What I plan to put here now is just some basic information involving HTTP Headers. Time permitting and memory working, I am going to try to go a little deeper and cover other important aspects of this traffic, using WireShark screen shots. I think I would eventually like to expand this to include other web traffic protocols such as HTTPS, SSL(TLS), DNS, etc.

For anyone who may not know:
HTTP stands for Hypertext Transfer Protocol. According to the RFC, this is an "application-level protocol for distributed, collaborative, hypermedia information systems." It has been around since at least 1990 and its current version is 1.1. HTTP 1.1 is defined rather extensively in 2616 [1] (so I have no plan to summarize this entire RFC, just hitting what I think are important or misunderstood parts of the header as related to intrusion analysis).

HTTP communication involves a client and a server. A server in this instance does not have to be an actual Web/Domain/Mail server, but is any system that will respond, typically on ports 80 or 8080, to HTTP requests. Likewise, the client is any system that can send HTTP requests and handle HTTP responses.


HEADERS:
There are three basic types of HTTP Headers: general-header, request-header, response-header, and entity-header

Fields:
Connection - This field specifies options for a particular connection that MUST NOT be passed further by proxies. This field should NOT include end-to-end fields (Cache-Control is a great example given in the RFC). End-to-end headers are those headers that are necessary for the client/server communication, or that specify client/server communication that would be useless in any other form. The reason that the Cache-Control is a great example is that this field tells the client handler how long to keep a page cached, if at all, in addition to a few other parameters that are optional. The client would have to communicate all the way back to the server for a refresh. In the same sense, the server writes down the Cache-Control header to the client, so having this data parsed and dropped by proxies would make the Cache-Control field useless. As another note on this field, and one that is covered by the RFC, the "close" option for this header is important in that it signals that the connection must/will be closed after response completion.

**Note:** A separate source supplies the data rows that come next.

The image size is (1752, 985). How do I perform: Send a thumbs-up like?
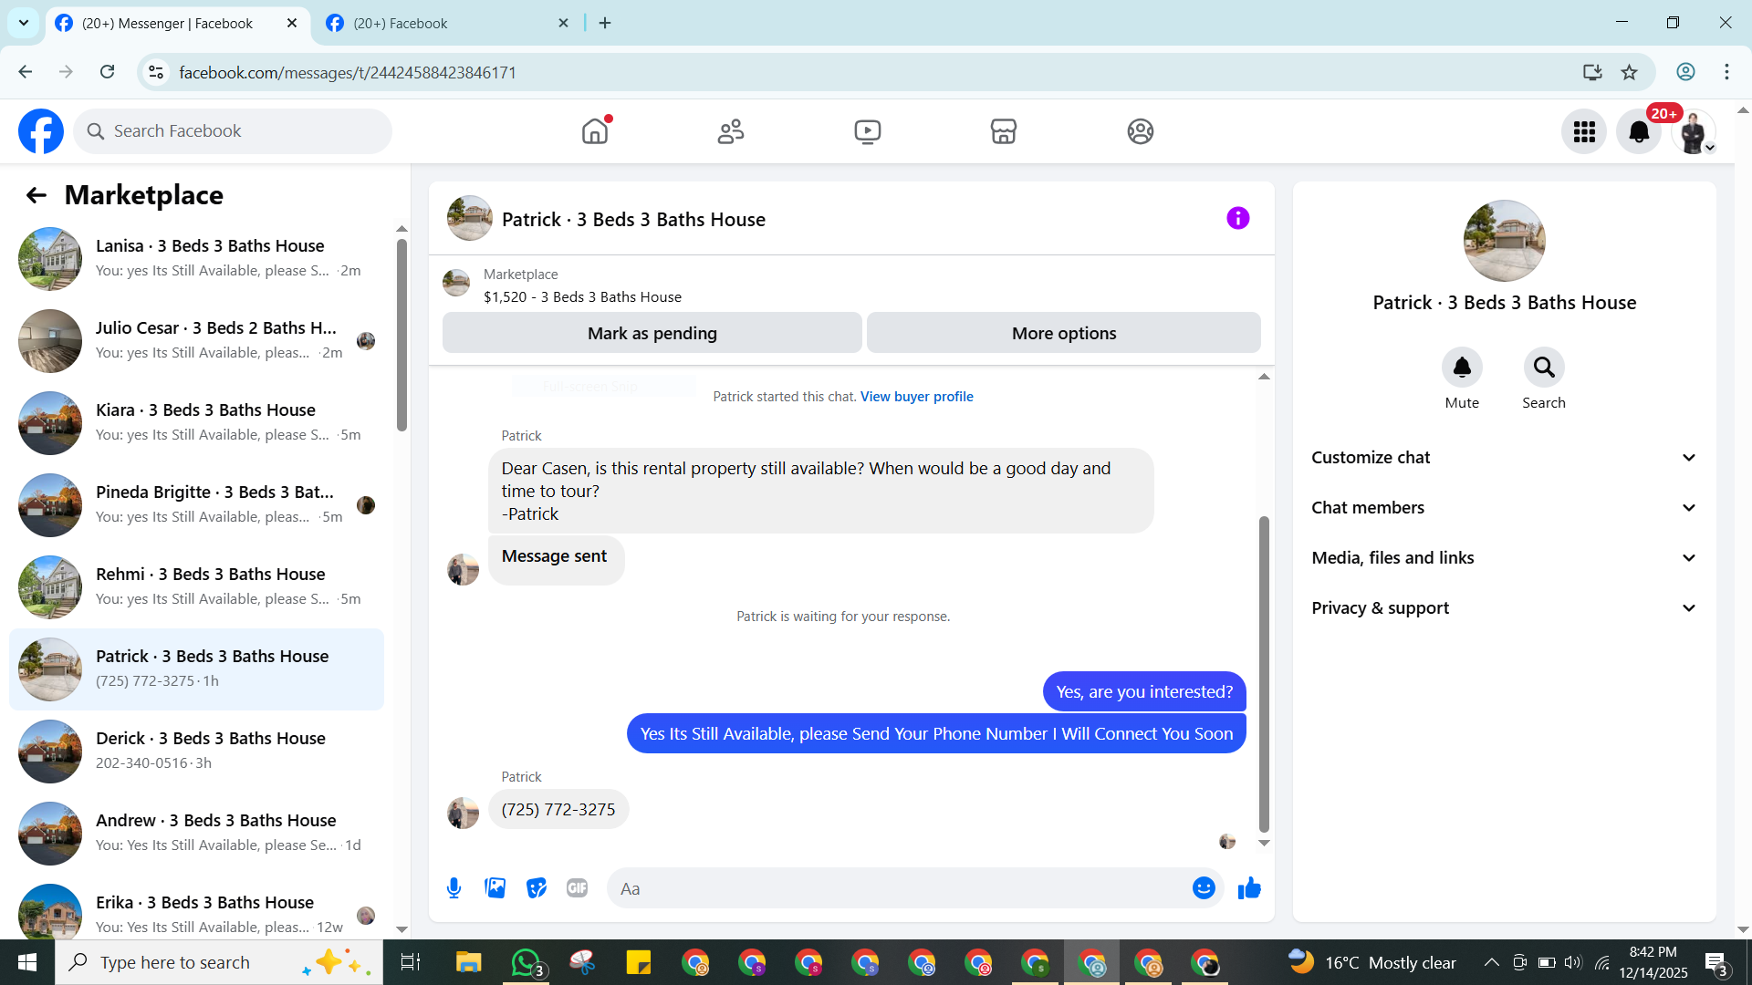pyautogui.click(x=1249, y=888)
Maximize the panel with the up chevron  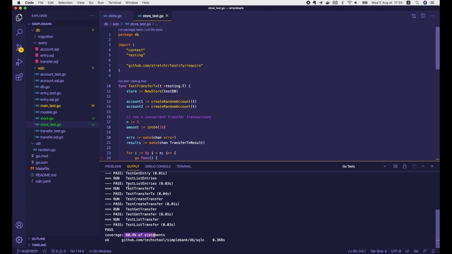pos(424,167)
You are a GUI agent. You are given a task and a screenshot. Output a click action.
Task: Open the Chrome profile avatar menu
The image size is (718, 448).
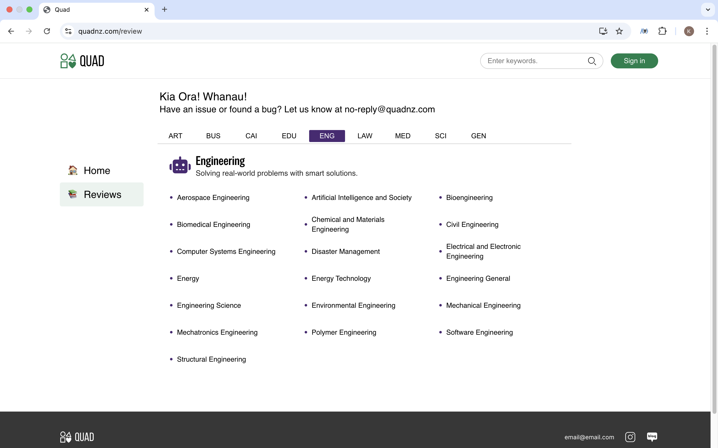(x=689, y=31)
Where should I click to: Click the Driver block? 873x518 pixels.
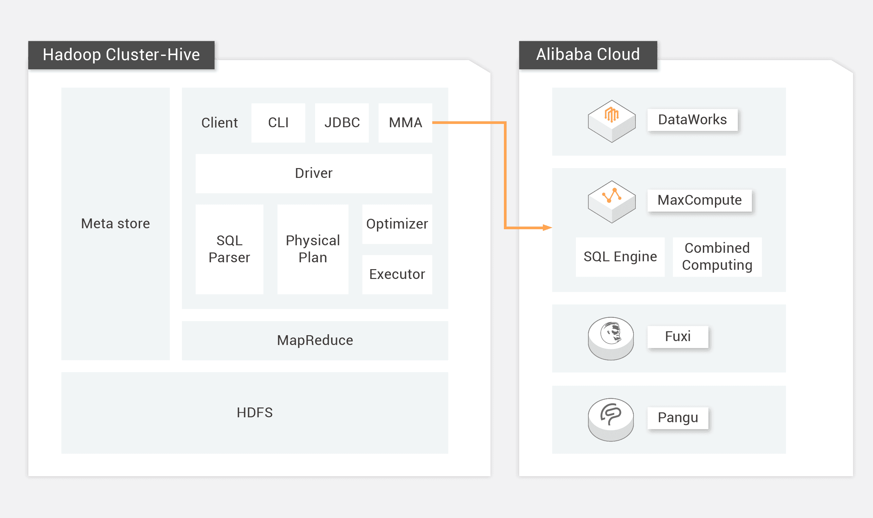point(314,173)
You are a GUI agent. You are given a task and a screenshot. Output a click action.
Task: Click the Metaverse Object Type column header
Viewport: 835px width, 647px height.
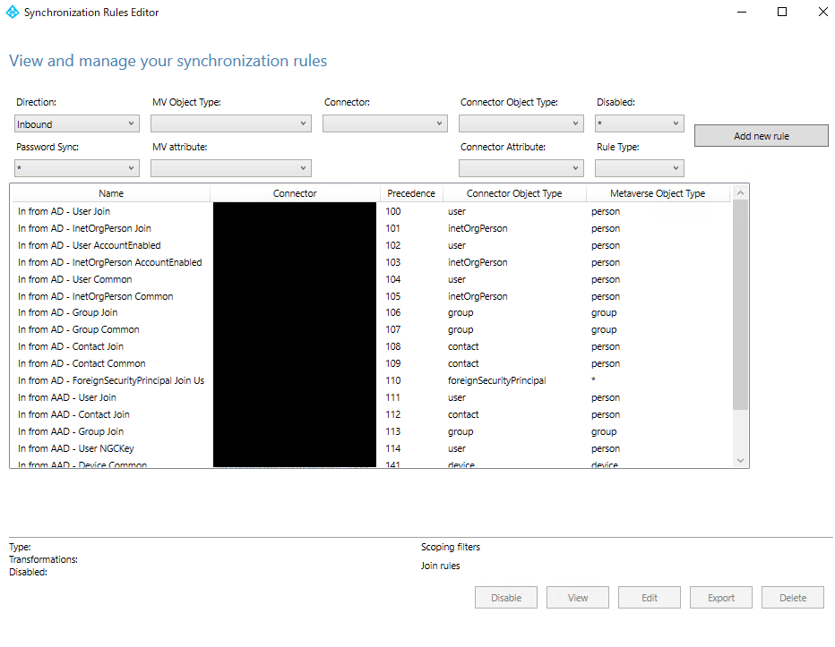(658, 193)
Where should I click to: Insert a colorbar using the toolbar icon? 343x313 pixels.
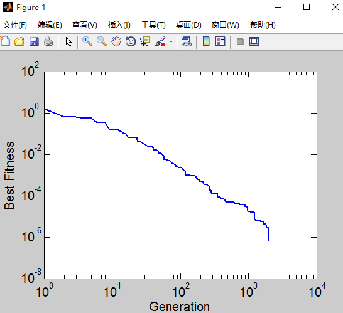tap(206, 41)
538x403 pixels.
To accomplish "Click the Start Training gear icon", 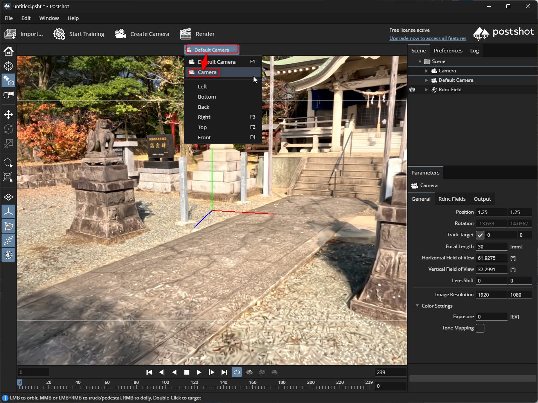I will (x=59, y=34).
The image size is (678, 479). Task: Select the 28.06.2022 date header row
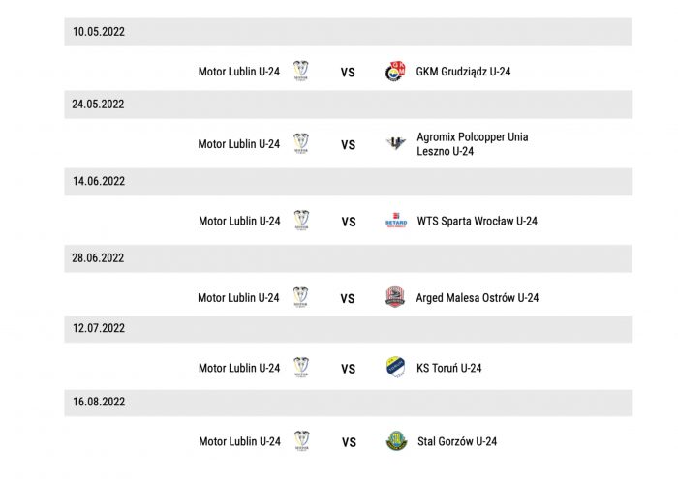point(348,258)
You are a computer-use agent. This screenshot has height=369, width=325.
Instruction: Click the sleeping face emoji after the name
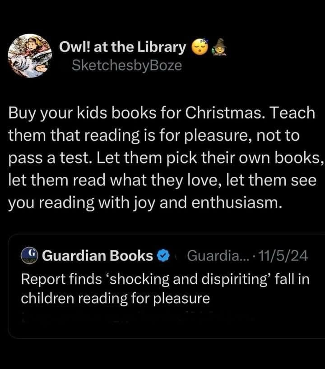pyautogui.click(x=200, y=46)
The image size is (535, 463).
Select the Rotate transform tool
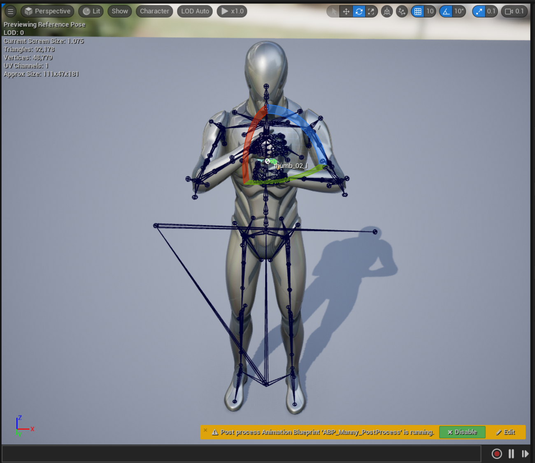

Content-Encoding - This represents what type of coding (compression) is used on the data being transferred. The most common token I have seen is the gzip token, which indicates a file compressed with GZIP. There are four definitely registered values for this field. There can be more used, even private schemes unknown to anyone but a bad actor, as this fields tokens are only encouraged ("SHOULD") to register with IANA.

Content-Type - This is one of my more favorite header fields. This field, normally, will tell you what type of data to expect in that portion of the traffic. For example: image/jpeg would indicate a jpeg (picture) file is in the same stream of traffic. This also means that the start of the data should contain one of the jpeg file headers, JFIF for example, and not a file header from a different type, such as MZ for a Windows executable.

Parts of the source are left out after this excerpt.